Highlights & Insights¶

Utilizing Disjunctive Programming—a classic tool in operations research—to provide an "end-to-end differentiable hard constraint layer" for neural networks successfully bridges the gap between MILP/QF-LRA expressiveness and differentiable frameworks.
Integrating the \(\ell_1\) epigraph into each disjunct before convexification is a subtle but critical technical step: it ensures the LP vertex solution corresponds to an original disjunct rather than a "spurious point" between disjuncts, resolving the conflict between "convexification" and "exact satisfaction."
The pDNF + basic step approach is highly engineering-friendly. It maintains the precision upper bound of DNF while allowing practitioners to choose "how many rules to expand" based on computational budgets. This "precision-on-demand" philosophy is transferable to any differentiable optimization layer requiring a tradeoff between relaxation tightness and model scale.
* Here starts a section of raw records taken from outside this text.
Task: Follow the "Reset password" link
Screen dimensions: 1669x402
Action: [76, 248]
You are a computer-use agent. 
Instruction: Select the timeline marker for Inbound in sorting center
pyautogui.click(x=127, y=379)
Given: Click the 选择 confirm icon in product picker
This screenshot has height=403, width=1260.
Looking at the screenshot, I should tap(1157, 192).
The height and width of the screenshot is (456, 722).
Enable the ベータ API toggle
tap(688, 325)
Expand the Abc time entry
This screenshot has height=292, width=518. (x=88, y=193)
Limitations & Future Work¶

The number of DNF disjuncts grows exponentially with the number of activated rules \(|\mathcal{R}(x)|\). While many combinations can be pruned, scaling remains a challenge for very large rule sets. The authors acknowledge that "identifying the optimal order for basic steps" remains an open question.
Solving an LP per sample is approximately 4-5 orders of magnitude slower (~28 ms vs <1μs) than a base NN, posing challenges for latency-sensitive scenarios such as real-time control or massive batch inference.
Experiments are limited to synthetic control and scRNA-seq, where rule counts and dimensions are relatively modest. Scalability to higher-dimensional problems (e.g., interpretable constraints in vision or language tasks) requires further validation.
The use of "strong convex QP replacement during the backward pass" to handle discontinuities caused by parameters on the LP LHS is an effective but non-rigorous engineering trick. A more systematic analysis of the relationship between the introduced bias and the original LP solution is needed.
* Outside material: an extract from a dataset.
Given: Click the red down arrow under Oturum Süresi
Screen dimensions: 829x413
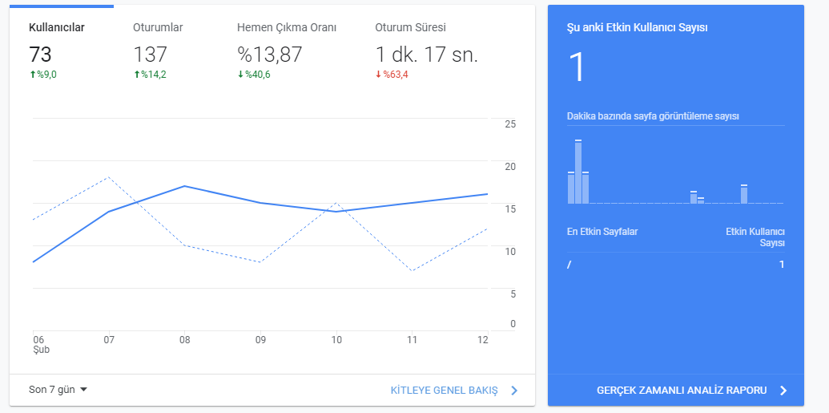Looking at the screenshot, I should coord(379,75).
vs OptNet / CVXPYlayer (Amos & Kolter; Agrawal et al.): While prior work focused on differentiable layers for convex constraints, this work extends the capability to non-convex logical/MILP-level constraints by leveraging DNF convex hulls and lifted variable methods.
vs MultiplexNet (Hoernle et al.): Unlike MultiplexNet, which handles input-independent global disjunctive constraints and relies on variational inference to "satisfy at least one," this work supports input-dependent rules and guarantees the simultaneous satisfaction of all activated rules while maintaining end-to-end differentiation.
vs Soft penalty / Semantic Loss (Xu et al.; Fischer et al.): Soft penalty methods often fail to guarantee feasibility even on IID data and degrade significantly under OOD conditions; this work uses hard projections to obtain stronger OOD inductive biases.
vs SATNet / LP relaxation (Wilder et al.; Ferber et al.): These methods utilize heuristic convex relaxations that do not guarantee exact satisfaction. This work employs the tightest convex relaxation (the convex hull) alongside simplex vertex solutions to provide mathematical guarantees of exact satisfaction.

Rating¶

Novelty: ⭐⭐⭐⭐⭐ The first to systematically apply the "basic step sequence" from disjunctive programming to differentiable constraint layers in neural networks.
Experimental Thoroughness: ⭐⭐⭐⭐ Covering synthetic and real biological tasks with 5-7 baselines, dual IID/OOD testing, and ablation of basic step sequences. However, task scales are relatively small and restricted to the Julia ecosystem.
Writing Quality: ⭐⭐⭐⭐ Theorems and propositions are well-structured; Figures 1 and 2 effectively convey the geometric intuition of CNF/DNF/lifted projections.
Value: ⭐⭐⭐⭐ High practical value for scientific/engineering scenarios requiring the integration of "hard rules + data-driven" modeling (control, biology, compliance). The open-sourcing of DisjunctiveNet.jl lowers the barrier to adoption.